As an example, if we wish to compile an application for the FPGA target, in Emulation mode, with Loop Unrolling and Loop Fusion enabled, and with an unroll factor of 4, we can do that using:

make TARGET=fpga EMULATION=1 FPGAOPTS=LU,LF UF=4

Compiling and Running benchmarks

Once Makefile.config has been created, we can build one of the benchmarks. Let us demonstrate using the Edge Detection Pipeline benchmark pipeline located under hpvm/benchmarks/general_benchmarks/pipeline.
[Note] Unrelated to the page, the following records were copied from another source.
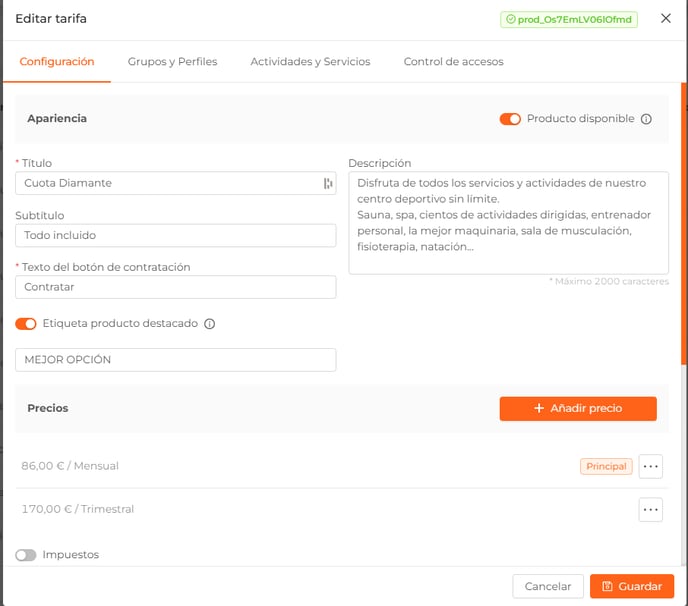
Task: Switch to Grupos y Perfiles tab
Action: pyautogui.click(x=172, y=61)
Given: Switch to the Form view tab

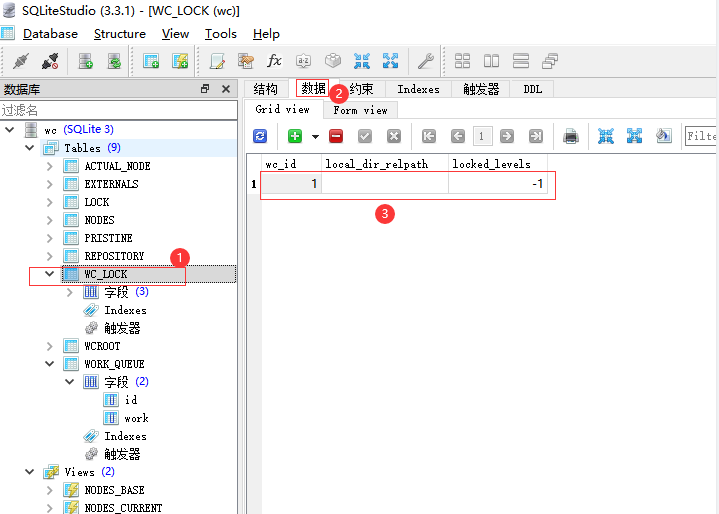Looking at the screenshot, I should pos(360,110).
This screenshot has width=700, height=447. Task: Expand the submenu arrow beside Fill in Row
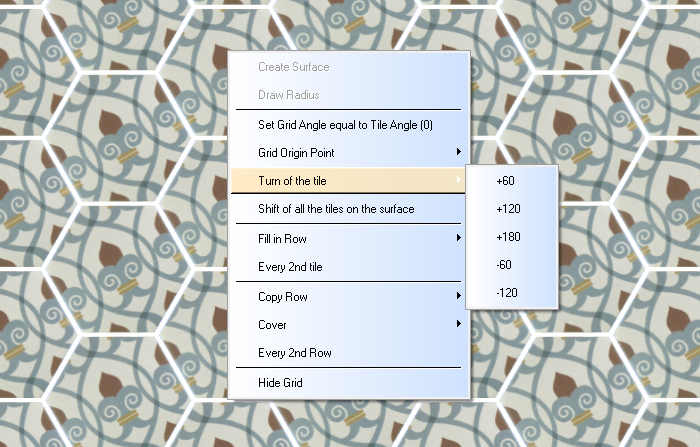(x=459, y=239)
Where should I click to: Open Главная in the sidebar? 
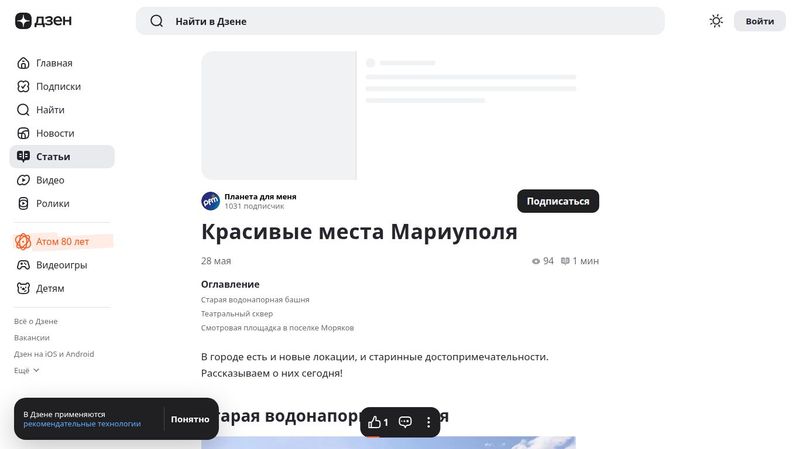tap(54, 63)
Once in the benchmark folder we can compile the benchmark for different targets as follows:

  • To compile and run the benhcmark on CPU:

    make TARGET=seq
    make TARGET=seq run
    
  • To compile and run the benchmark on GPU (note that this will require having an NVIDIA GPU and the NVIDIA OpenCL runtime installed):

    make TARGET=gpu
    make TARGET=gpu run
    
  • To compile and run the benchmark on an Intel FPGA (this will require having an Intel FPGA with OpenCL Support and the Intel FPGA SDK for OpenCL installed):

    • For FPGA we can first run the benchmark in emulation to verify its functionality:

      # This is required to ensure that the Intel FPGA emulator
      # does not spawn too many threads
      export OCL_TBB_NUM_WORKERS=<N>
      make TARGET=fpga EMULATION=1
      make TARGET=fpga EMULATION=1 run
      
    • Once functionality has been verified and when we are ready to synthesize the FPGA design, we can run a full compilation. Note that this will take a few hours to complete:

      make TARGET=fpga
      make TARGET=fpga run
      

Your own project

See template for an example Makefile that you can use in your own project. As with the benchmarks, make sure Makefile.config is created as described above. In your makefile, you will need to specify the HPVM source file (i.e. the one that contains the HPVM DFG), any other source files that need to be linked in, the name of your application executable, and any linker and include flags. Make sure you include heterocc.h in your C/C++ project files to use the Hetero-C++ api functions (found in include/heterocc.h).